La gestión libertaria ha impulsado una verdadera “cruzada” de desgravación. Desde el inicio de su mandato, el Ejecutivo ha eliminado o reducido 24 impuestos nacionales, con el objetivo de oxigenar el sector privado y fomentar la inversión. Según datos especializados, esta política ha significado una caída de la presión tributaria nacional de casi un punto del PBI, gracias a rebajas en gravámenes clave y la eliminación de impuestos como el PAIS. El mensaje es claro: la Nación busca generar condiciones de mercado predecibles y atractivas.
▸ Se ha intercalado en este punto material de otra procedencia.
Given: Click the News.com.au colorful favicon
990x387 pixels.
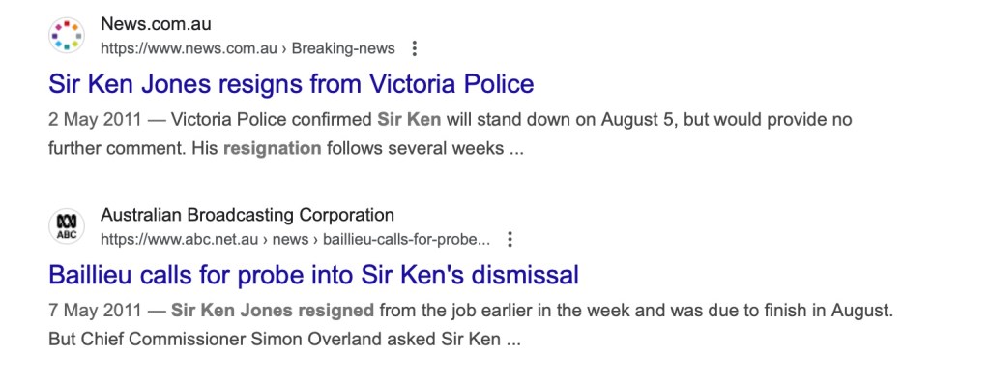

Sin embargo, ese estímulo se evapora al descender un escalón en la pirámide estatal. Mientras la administración central ajusta y recorta, la presión fiscal a nivel provincial y municipal se mantiene inalterable, estancada en 4,84% y 0,97% del PBI, respectivamente. Los ejemplos de esta tesitura son múltiples y variados: desde la decisión de La Rioja de sumar a las empresas mineras como agentes de retención de Ingresos Brutos, un intento de “morder más” el flujo de dólares de un sector estratégico; hasta las polémicas tasas creadas por intendencias como la de Moreno, que grava hasta el mantenimiento y las obras en domicilios particulares.
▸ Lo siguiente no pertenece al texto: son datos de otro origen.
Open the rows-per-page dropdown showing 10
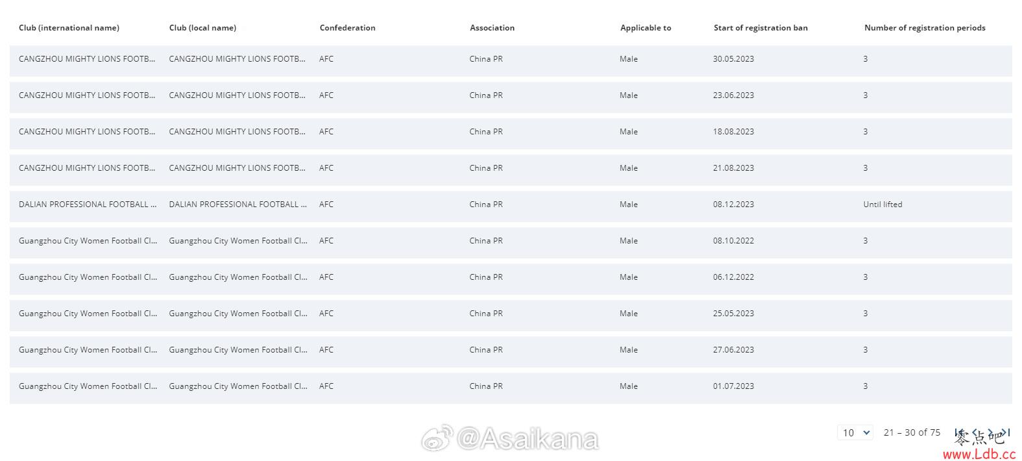This screenshot has width=1022, height=461. 855,432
Esta fragilidad institucional, donde las reglas impositivas pueden cambiar drásticamente entre una elección y la siguiente, o incluso entre una localidad y su vecina, es el principal espantapájaros para el capital de largo plazo. ¿Por qué un inversor asumiría riesgos de diez años si cada dos años se juega el rumbo económico en las urnas? El resultado de esta desconfianza sistémica es palpable: las tasas de interés se elevan, los plazos para la financiación se acortan y los contratos deben resolverse en jurisdicciones internacionales. El costo de la incertidumbre se traduce directamente en un precio más alto para el dinero y, consecuentemente, para los bienes y servicios finales.
El Gobierno intenta remediar esta descoordinación con propuestas como la reforma laboral, que incluye un capítulo tributario para eliminar aún más gravámenes, y la creación del Régimen de Incentivo para las Grandes Inversiones (RIGI). No obstante, el contrapunto político entre la Nación y los estados distritales subraya que la solución no se halla solo en el ajuste macroeconómico o la ley, sino en un consenso político profundo sobre el modelo de desarrollo. Hasta que no se logre una alineación real para estimular al sector privado y garantizar previsibilidad, el riesgo de invertir en Argentina seguirá siendo excesivamente alto. Y ese riesgo, indefectiblemente, lo pagará el ciudadano.